(Task 1): List every medication named under "Medical treatment" in the table of the source passage.
(Task 2): Reproduce word for word the portion of the source passage starting at "The baseline characteristics" and ending at "be current smokers.".

(Source passage):
__________________________________________________

The baseline characteristics stratified by the symptom-to-balloon time are listed in Table 1 . Patients with a longer symptom-to-balloon time were more likely to be older, to have hypertension, to have a higher heart rate and systolic blood pressure at admission, and to be treated with calcium antagonists and nitrates. Patients with a shorter symptom-to-balloon time were more likely to be current smokers.
| Variable | Symptom-to-Balloon Time (hrs) | p Value | ||
|---|---|---|---|---|
| <3 (n = 223) | 3–5 (n = 282) | ≥5 (n = 181) | ||
| Age (years) | 61 (52–68) | 62 (55–71) | 66 (54–75) | 0.002 |
| Men | 74% | 73% | 75% | 0.95 |
| Hypertension | 16% | 20% | 25% | 0.06 |
| Diabetes | 5% | 9% | 7% | 0.17 |
| Current smoking | 65% | 59% | 52% | 0.03 |
| Previous myocardial infarction | 11% | 10% | 11% | 0.89 |
| Previous angioplasty | 5% | 5% | 3% | 0.60 |
| Previous stroke | 2% | 4% | 3% | 0.55 |
| Heart rate (beats/min) | 70 (60–80) | 70 (60–84) | 80 (66–90) | <0.001 |
| Systolic blood pressure (mm Hg) | 130 (110–150) | 134 (120–150) | 140 (125–160) | <0.001 |
| Anterior myocardial infarction | 51% | 49% | 55% | 0.38 |
| Medical treatment | ||||
| Aspirin | 20% | 21% | 19% | 0.93 |
| β Blockers | 13% | 13% | 12% | 0.94 |
| Angiotensin-converting enzyme inhibitors | 7% | 7% | 12% | 0.10 |
| Calcium antagonists | 7% | 9% | 14% | 0.04 |
| Nitrate | 4% | 4% | 8% | 0.06 |
| Diuretics | 11% | 14% | 13% | 0.58 |
| Lipid-lowering drugs | 8% | 6% | 5% | 0.49 |
| Warfarin | 2% | 1% | 2% | 0.94 |
| No. of narrowed coronary arteries | 0.75 | |||
| 1 | 62% | 58% | 54% | |
| 2 | 23% | 28% | 28% | |
| 3 | 12% | 12% | 15% | |
| Left main | 3% | 2% | 3% | |
| Preangioplasty Thrombolysis In Myocardial Infarction flow | 0.13 | |||
| 0 | 60% | 66% | 70% | |
| 1 | 9% | 5% | 5% | |
| 2 | 13% | 16% | 14% | |
| 3 | 18% | 14% | 12% | |
A shorter symptom-to-balloon time was associated with greater rates of TIMI 3 flow after pPCI (early 86.5%, intermediate 80.9%, late 75.7%, p = 0.02). As shown in Figure 2 , a LVEF of ≤40% was an important predictor of 3-year mortality (hazard ratio [HR] 6.02, 95% confidence interval [CI] 3.68 to 9.85, p <0.001). A short symptom-to-balloon time was associated with a better predischarge LVEF (early 54%, range 45% to 60%; intermediate 50%, range 44% to 58%; late 50%, range 40% to 55%; p <0.001) and increased the likelihood of a subsequent LVEF >40% at hospital discharge (early 80.3%, intermediate 77.2%, late 66.9%, p = 0.006).

__________________________________________________

(Information supplied):

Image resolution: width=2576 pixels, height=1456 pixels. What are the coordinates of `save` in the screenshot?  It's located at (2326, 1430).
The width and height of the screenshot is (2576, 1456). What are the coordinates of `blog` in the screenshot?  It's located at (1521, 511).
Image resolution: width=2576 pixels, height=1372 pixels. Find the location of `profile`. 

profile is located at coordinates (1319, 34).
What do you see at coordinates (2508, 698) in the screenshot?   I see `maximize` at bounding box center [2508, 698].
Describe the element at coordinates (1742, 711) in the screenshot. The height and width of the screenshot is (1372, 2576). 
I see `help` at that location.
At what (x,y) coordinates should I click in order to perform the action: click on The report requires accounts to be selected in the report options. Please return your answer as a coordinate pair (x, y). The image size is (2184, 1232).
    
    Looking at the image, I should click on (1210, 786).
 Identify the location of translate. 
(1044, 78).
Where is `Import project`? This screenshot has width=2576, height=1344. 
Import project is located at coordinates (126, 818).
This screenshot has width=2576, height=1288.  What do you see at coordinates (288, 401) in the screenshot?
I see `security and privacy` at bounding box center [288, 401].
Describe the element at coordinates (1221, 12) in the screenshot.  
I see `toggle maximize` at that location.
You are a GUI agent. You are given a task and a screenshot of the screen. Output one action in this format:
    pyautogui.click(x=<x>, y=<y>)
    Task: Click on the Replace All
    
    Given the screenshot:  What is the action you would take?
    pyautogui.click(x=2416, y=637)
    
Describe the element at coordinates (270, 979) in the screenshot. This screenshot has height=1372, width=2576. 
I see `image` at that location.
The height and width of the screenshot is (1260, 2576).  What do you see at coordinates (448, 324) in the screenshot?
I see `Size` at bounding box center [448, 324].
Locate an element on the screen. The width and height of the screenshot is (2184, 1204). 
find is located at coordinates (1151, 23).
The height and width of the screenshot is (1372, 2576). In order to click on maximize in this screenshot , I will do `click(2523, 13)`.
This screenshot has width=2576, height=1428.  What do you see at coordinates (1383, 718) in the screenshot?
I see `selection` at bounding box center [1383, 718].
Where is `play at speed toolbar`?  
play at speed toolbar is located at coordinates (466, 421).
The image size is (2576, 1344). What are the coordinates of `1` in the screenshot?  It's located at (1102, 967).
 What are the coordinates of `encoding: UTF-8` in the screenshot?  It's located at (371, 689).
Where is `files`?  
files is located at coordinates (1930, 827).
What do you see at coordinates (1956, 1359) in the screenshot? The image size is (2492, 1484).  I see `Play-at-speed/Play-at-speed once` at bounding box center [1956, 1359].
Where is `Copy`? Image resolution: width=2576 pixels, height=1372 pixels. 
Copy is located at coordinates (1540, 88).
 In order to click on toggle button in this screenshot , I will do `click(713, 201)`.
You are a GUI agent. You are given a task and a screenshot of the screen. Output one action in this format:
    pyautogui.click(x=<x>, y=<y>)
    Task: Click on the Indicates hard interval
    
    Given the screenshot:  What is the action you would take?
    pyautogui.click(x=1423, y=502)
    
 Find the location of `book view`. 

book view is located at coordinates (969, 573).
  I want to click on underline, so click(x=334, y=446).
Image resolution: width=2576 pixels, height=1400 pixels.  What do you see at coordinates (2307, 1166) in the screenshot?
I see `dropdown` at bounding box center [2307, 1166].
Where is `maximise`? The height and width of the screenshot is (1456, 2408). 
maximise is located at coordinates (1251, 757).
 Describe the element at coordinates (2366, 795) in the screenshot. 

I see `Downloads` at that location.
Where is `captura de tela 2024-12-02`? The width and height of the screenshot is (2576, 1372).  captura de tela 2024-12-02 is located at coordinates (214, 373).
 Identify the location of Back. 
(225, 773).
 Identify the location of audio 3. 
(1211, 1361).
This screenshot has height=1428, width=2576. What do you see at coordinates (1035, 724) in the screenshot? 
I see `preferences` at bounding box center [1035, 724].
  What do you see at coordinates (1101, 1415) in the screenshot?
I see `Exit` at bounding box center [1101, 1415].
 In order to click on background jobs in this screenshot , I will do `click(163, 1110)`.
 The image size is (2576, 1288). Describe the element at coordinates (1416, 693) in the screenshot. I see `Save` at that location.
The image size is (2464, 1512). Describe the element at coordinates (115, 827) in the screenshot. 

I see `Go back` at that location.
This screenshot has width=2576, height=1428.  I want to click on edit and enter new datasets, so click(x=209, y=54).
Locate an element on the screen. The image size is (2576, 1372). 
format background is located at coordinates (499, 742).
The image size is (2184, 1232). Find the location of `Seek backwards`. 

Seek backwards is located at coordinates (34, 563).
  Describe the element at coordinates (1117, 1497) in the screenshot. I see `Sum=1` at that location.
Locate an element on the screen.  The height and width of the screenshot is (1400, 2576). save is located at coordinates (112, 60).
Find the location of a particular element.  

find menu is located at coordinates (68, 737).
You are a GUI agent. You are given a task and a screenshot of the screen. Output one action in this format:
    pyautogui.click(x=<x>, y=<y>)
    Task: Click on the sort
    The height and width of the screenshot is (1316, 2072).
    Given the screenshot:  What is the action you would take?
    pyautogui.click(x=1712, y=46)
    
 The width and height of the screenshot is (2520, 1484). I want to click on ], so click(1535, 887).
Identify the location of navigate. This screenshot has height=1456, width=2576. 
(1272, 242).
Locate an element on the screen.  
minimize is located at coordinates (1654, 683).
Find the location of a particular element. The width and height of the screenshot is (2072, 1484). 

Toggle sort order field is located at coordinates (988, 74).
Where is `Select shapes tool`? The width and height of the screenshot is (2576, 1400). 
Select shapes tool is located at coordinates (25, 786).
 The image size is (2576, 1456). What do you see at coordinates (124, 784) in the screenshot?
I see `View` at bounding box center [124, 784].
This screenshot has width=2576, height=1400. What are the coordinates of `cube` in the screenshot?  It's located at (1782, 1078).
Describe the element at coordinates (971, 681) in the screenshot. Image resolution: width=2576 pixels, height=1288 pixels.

__________________________________________________

(Output 1): Aspirin, β Blockers, Angiotensin-converting enzyme inhibitors, Calcium antagonists, Nitrate, Diuretics, Lipid-lowering drugs, Warfarin

(Output 2):
The baseline characteristics stratified by the symptom-to-balloon time are listed in Table 1 . Patients with a longer symptom-to-balloon time were more likely to be older, to have hypertension, to have a higher heart rate and systolic blood pressure at admission, and to be treated with calcium antagonists and nitrates. Patients with a shorter symptom-to-balloon time were more likely to be current smokers.